The strong but totally unjustified hints by the Michel group at Sumerian origin for the Godin beer technology prompted the New York Times to carry an article in the same week, squarely attributing the invention of beer (and grape wine) to the Sumerians, with not a word of the Kurdish mountains in Iran, deep inside which, the actual discovery had taken place. The New York Post carried a cartoon the following day after the New York Times, showing a beer guzzling “Sumerians” in ancient Egyptian costumes (?!), with a banner over their heads declaring “Iraq’s Best Beer”!
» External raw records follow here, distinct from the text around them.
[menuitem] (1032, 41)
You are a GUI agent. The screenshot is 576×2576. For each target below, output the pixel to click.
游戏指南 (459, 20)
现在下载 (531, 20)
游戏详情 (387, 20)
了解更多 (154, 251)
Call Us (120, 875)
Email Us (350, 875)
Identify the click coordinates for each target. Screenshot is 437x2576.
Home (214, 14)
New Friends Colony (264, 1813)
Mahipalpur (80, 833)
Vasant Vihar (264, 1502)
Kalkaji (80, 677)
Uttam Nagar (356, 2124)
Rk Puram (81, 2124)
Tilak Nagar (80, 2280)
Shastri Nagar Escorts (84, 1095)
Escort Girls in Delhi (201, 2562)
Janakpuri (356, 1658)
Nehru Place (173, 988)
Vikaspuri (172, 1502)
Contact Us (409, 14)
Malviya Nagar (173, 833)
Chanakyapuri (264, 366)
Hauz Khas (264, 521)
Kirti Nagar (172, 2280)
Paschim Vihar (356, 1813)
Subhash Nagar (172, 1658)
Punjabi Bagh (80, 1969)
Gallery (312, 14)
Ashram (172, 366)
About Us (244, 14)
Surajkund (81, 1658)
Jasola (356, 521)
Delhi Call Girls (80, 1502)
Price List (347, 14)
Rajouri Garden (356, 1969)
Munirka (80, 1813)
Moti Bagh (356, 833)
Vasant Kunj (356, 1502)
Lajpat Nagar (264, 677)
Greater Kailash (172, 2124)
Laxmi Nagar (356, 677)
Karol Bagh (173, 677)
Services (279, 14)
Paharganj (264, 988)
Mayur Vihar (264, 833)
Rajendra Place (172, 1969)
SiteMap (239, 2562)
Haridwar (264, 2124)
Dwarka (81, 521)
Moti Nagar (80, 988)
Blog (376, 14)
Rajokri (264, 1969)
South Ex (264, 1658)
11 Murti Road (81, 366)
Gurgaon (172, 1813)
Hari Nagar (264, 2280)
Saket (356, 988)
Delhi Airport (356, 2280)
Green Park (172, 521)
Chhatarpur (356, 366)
Postscript: In 1996, at the 7000-years-old site of Hajji Firuz, between Mahabad and Shnu in eastern Kurdistan, Iran, was found by Patrick E. McGovern and the same team from the University of Pennsylvania Museum, even anolder evidence for wine making in Kurdistan and the world (Archaeology, 10/1996) Six jars, each two-and-a-half gallon in capacity, found in the kitchen areas of a house at Hajji Firuz, contained chemical evidence of a well-developed grape wine making industry.
Using infrared spectrometry, liquid chromatology, and a wet chemical test, was found calcium salt from tartaric acid, which occurs naturally in large amounts only in grapes. Resin from the terebinth tree was also present, presumably used as a preservative, indicating that the wine was deliberately made and did not result from the unintentional fermentation of grape juice. Grapes still grow wild at that and other parts of Kurdistan.
Meanwhile, grape presses made of stone and dated to the late third millennium BC have been recently found at Titris Hoyuk, south of Adyaman in western Kurdistan, Turkey. Wine--that “beverage of the gods,” seem now to have been invented and improved by the ancestors of the Kurds.
Sources: Braidwood, R. et al, “Seeking the World’s First Farmers in Persian Kurdistan: A Full Scale Investigation of Pre-Historic Sites near Kirmanshah,” Ill. Lon. News (October 22, 1960); Levine, L.D., “The Excavations at Seh Gabi,” Proceedings of the 3rd Annual Symposium on Archaeological Research in Iran. (Chicago, 1974); Vandiver, P., “Ancient Glazes,” Scientific American 262:4 (April 1990); Schmandt-Besserat, D., “An Ancient Token System: The Precursor to Numerals and Writing,” Archaeology (November/December 1986); Nissen, H., “The Development of Writing and of Glyptic Art,” in U. Finkbeiner and W. Rölling, eds., Gamdat Nasr: Period or Regional Style? (Wiesbaden: Reichert, 1986); Green, M.W., “The Construction and Implementation of the Cuneiform Writing System,” Visible Language, xv.4 (1981); Kramer, N., “Ancient Sumer and Iran: Gleanings from Sumerian Literature,” Bulletin of the Asia Institute, I (1987).